Be prepared for freezing winter temperatures that could cause frozen water lines!
Our natural winter climate includes extreme cold temperatures that last extended periods of time and can cause water pipes to freeze.
The Town of Jackson Municipal Code § 13.04.160 requires all water users to keep service pipes protected from frost at their own expense.
Frozen pipe prevention tips:
- Frequently use your water supply – Flowing water often breaks up ice below freezing, while a lack of regular water use through pipes increases the risk of pipes freezing. Keeping a small trickle of water (the size of a pencil or straw) flowing or dripping from a faucet farthest from the intake and into a drain can be effective.
- Keep the heat on, not lower than 50 degrees Fahrenheit.
- Open cabinet doors under kitchen and bathroom sinks to allow heat inside.
- Plan ahead if you will be away from home for an extended time. Ask a friend or neighbor, or hire a property manager, to check your house daily to make sure it’s warm enough to prevent freezing and faucets are running/dripping enough water.
- Check your attic, crawl space, and basement to make sure your pipes are properly insulated and your outdoor venting is closed. Seal any areas that allow cold air into your home, such as around vents and pipes. Ensure trailer skirting is in place.
- Wrap any exposed pipes. Pipes can be insulated with foam sleeves; the thinner the pipe, the thicker your insulation should be. Trace heating (low voltage electrical cables wrapped around pipes) is another option. Isolate outside faucets and exposed pipes with an internal shut-off valve, or protect them with insulation.
- Place hot water jackets on older water heater storage tanks.
- Share this information with your friends and neighbors or HOA.
What to do if your pipe freezes:
- If you turn on your faucets and nothing comes out, most likely the pipes nearest a wall, door, window, or along the floor are frozen:
- Leave faucets turned on and begin warming those closest to the faucet, working toward the frozen section. NEVER try to thaw a pipe with a torch or other open flame. You may be able to thaw a frozen pipe with the warm air from a hairdryer. DO NOT use electrical appliances in areas of standing water. Be aware of electrical shock and be safe!
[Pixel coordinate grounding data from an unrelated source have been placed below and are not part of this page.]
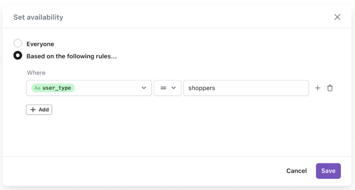
Task: Click the Where label above the rule
Action: pos(36,73)
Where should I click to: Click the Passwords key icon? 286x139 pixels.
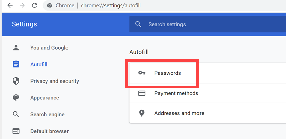[142, 73]
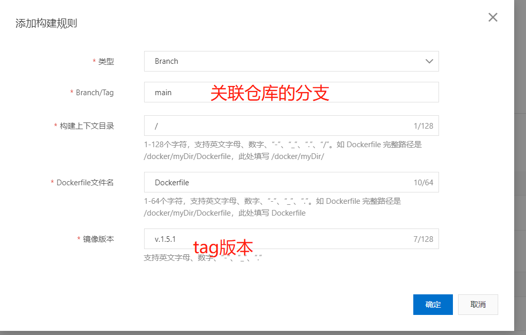The width and height of the screenshot is (526, 335).
Task: Click the 镜像版本 field label
Action: click(98, 239)
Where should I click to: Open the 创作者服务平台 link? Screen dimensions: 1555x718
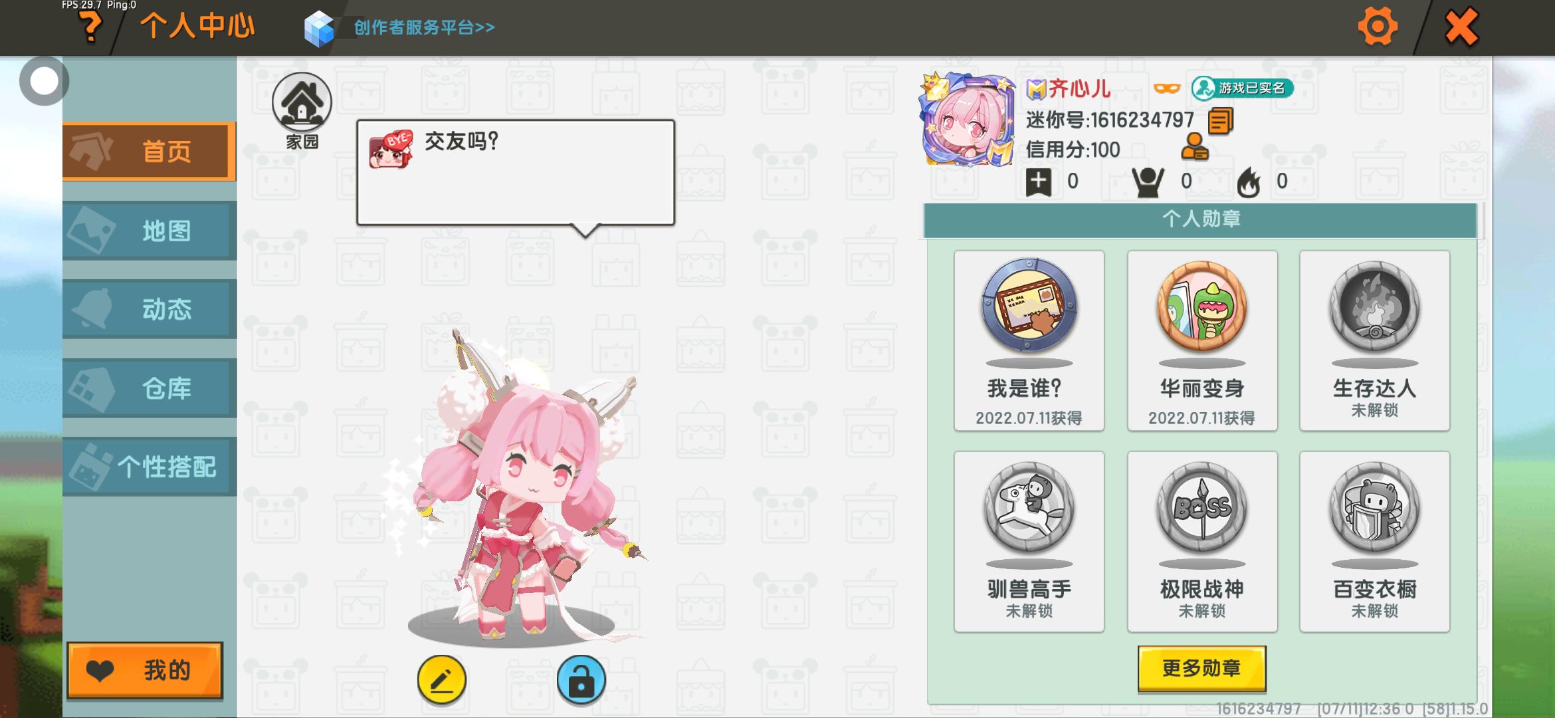point(424,27)
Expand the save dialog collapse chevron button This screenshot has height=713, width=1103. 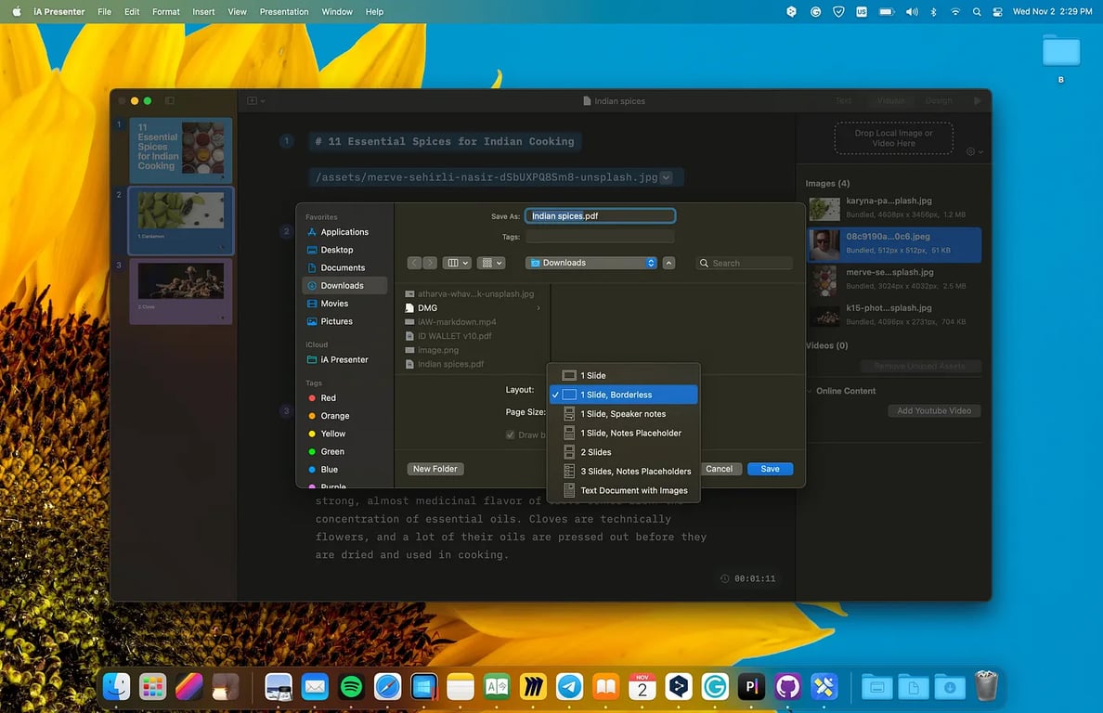coord(669,263)
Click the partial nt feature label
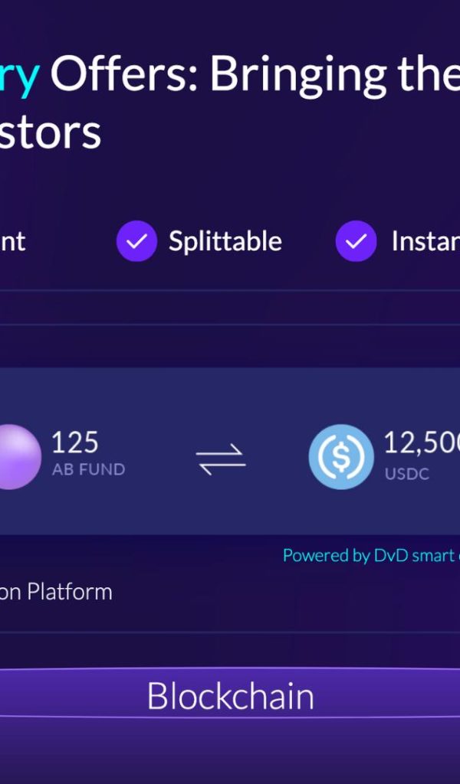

- Once water has begun to flow again, let a pencil-sized stream of water flow through the faucet until normal heating is restored to the area.
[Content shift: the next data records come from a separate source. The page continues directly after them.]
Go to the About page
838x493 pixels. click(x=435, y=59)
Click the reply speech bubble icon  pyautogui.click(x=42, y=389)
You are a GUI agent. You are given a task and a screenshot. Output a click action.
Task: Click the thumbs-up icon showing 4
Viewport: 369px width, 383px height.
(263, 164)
- Eliminate cold drafts and allow warm air to circulate around the pipes to prevent freezing again.
- If you can’t access pipes, can’t thaw them, or they are cracked or split, call a certified plumber.
- If you detect that your water pipes have frozen and burst:
- Turn off the water at the main shut-off valve in the house. If you can’t find your internal valve, turn off the outside stop valve. Leave the water faucets turned on. (Make sure everyone in your family knows where the water shut-off valve is and how to open and close it.) Contact a certified plumber if you are not able to shut off the water at the main valve.
- Contact the Public Works Department, 307-733-3079, to have your connection valve shut off.
- Once the pipes thaw out again, be sure to check for cracks or leaks that may occur from freezing.
- If you can’t access pipes, can’t thaw them, or they are cracked or split, contact a certified plumber.
- Contact your insurance agent to notify them of the damages.